REQUIREMENT 1: In the passage on Iraqi refugees, how many people a day were entering Syria from Iraq in late January, according to the UN figures?
REQUIREMENT 2: Reproduce everything in the passage on Iraqi refugees from "The reasons people" down to "electricity and water.".

PASSAGE SHOWN:

Segment Open

As a propaganda exercise designed to show that the Iraqi government was restoring peace, it never quite worked. The majority of the returnees said they were returning to Baghdad, not because it was safer, but because they had run out of money in Syria or their visas had expired.
There has been no mass return of the two million Iraqis who fled to Syria and Jordan or a further 2.4 million refugees who left their homes within Iraq. The latest figures from the UN High Commission for Refugees show that, on the contrary, the number of people entering Syria from Iraq was 1,200 a day in late January "while an average of 700 are going back to Iraq from Syria."
The reasons people are not going back, despite new stringent visa regulations in Syria, are that they know Baghdad is very dangerous, the chances of making a living are small and there is a continuing lack of electricity and water.
The case of Mohammed Salman al-Dlaimi, who used to distribute food rations in the Sunni enclave of al-Khudat in west Baghdad, explains why so many left and are dubious about coming back. He lived in his father's large house with his three brothers, making just enough money to survive, until he was arrested by the National Guard in 2007.

Segment Closed

(Records taken from a collection)
Segment Open

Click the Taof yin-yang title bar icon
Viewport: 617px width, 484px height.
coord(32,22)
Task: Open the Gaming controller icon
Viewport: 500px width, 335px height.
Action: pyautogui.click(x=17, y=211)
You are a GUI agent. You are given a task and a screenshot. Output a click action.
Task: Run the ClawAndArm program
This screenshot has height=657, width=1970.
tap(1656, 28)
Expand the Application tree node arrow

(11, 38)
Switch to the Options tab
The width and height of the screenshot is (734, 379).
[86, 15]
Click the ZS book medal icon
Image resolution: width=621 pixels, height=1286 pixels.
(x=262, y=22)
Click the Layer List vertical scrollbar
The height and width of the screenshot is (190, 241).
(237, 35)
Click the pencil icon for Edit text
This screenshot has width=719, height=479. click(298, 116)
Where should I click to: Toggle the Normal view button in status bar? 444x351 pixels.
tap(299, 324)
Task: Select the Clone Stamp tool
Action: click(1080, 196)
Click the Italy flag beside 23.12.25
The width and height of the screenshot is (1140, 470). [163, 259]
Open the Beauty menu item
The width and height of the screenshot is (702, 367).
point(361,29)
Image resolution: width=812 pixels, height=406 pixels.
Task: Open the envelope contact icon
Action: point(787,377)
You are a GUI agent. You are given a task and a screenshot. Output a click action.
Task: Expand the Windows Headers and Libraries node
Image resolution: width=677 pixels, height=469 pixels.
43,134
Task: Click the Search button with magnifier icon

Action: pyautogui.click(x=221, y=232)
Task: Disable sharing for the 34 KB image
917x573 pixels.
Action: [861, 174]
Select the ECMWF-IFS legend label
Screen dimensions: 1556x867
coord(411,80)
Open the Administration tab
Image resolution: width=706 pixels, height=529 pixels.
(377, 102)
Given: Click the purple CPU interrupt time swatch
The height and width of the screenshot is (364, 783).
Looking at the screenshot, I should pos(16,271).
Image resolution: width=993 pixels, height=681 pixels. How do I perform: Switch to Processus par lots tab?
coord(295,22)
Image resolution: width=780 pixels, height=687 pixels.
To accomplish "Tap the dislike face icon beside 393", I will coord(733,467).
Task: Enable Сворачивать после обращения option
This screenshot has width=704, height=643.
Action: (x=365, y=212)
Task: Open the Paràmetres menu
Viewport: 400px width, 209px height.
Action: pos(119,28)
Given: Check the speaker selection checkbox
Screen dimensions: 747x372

Segment Closed

EXERCISE RESULT 1: 1,200 people a day.

EXERCISE RESULT 2:
The reasons people are not going back, despite new stringent visa regulations in Syria, are that they know Baghdad is very dangerous, the chances of making a living are small and there is a continuing lack of electricity and water.